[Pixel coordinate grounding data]

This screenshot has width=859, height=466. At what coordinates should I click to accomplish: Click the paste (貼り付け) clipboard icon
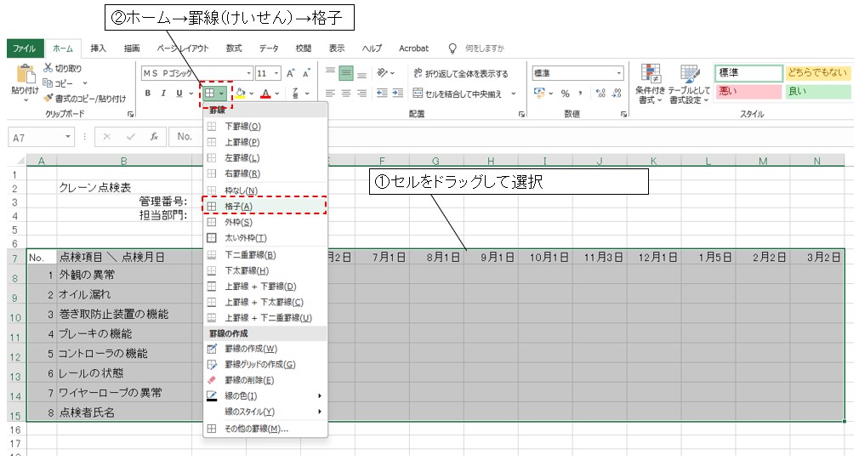[25, 76]
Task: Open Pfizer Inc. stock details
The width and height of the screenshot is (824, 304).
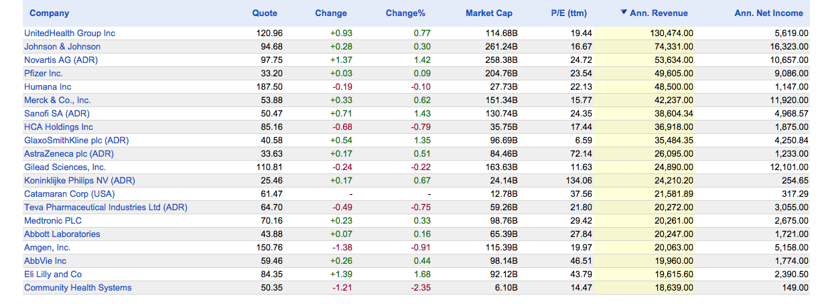Action: click(44, 74)
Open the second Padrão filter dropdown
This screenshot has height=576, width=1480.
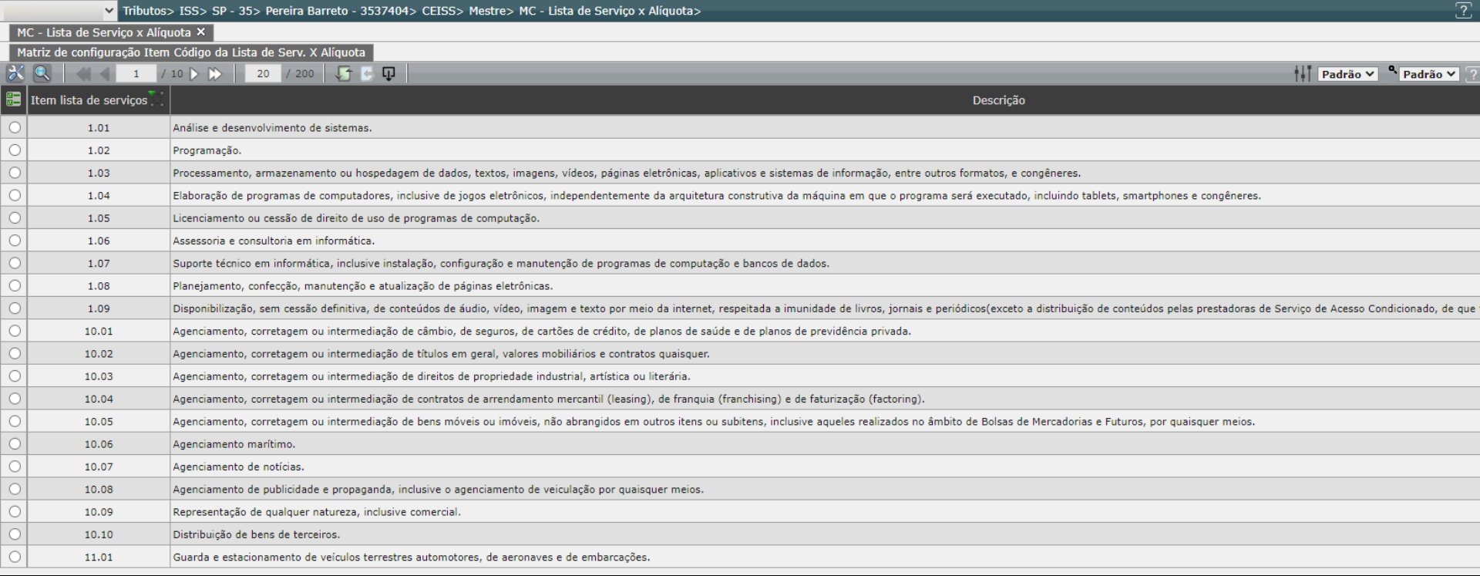1429,74
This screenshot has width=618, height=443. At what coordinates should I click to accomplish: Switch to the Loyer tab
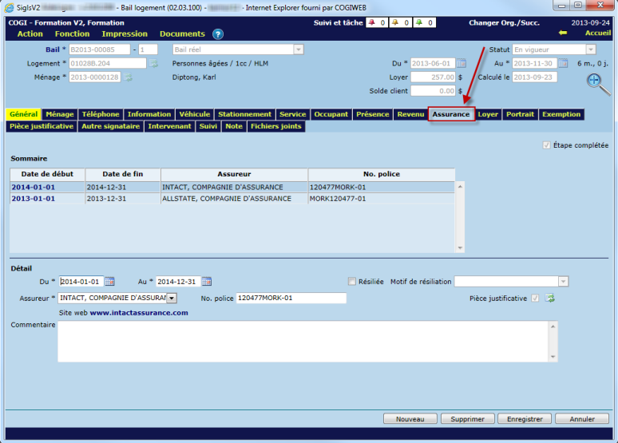pos(488,114)
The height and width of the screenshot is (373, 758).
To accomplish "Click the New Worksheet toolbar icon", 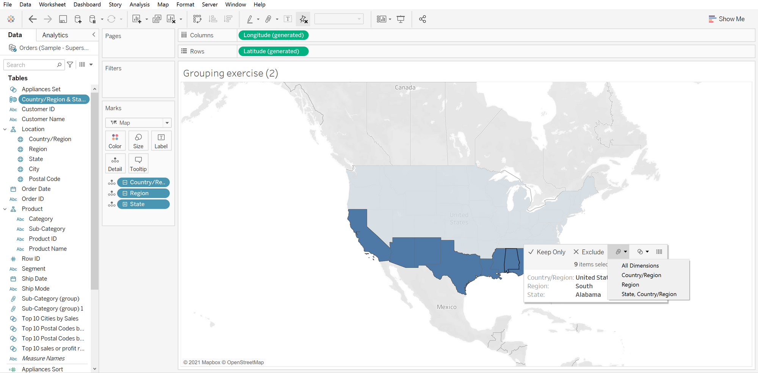I will tap(136, 19).
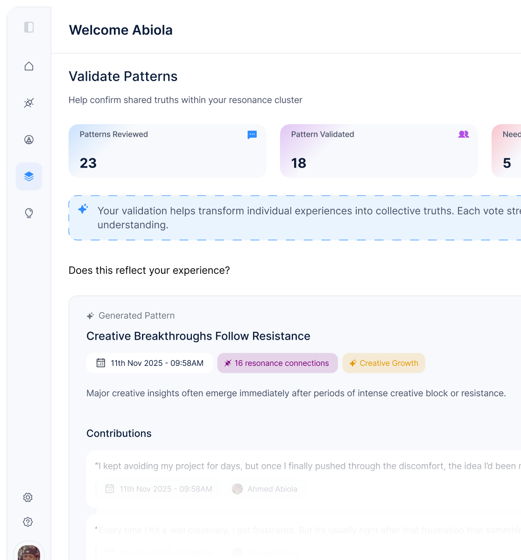
Task: Open Creative Breakthroughs Follow Resistance title
Action: pos(198,336)

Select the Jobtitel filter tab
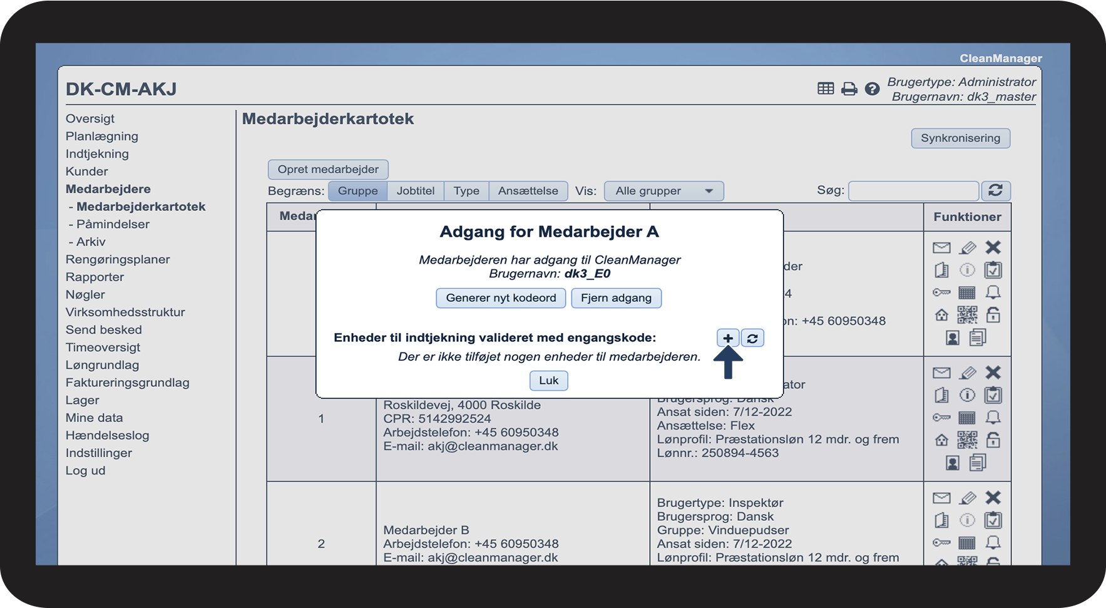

**Exercise aim:**
The word is "filter". Copy every line above where it appears.

**Result of this exercise:**
Open the second Padrão filter dropdown
Select the Jobtitel filter tab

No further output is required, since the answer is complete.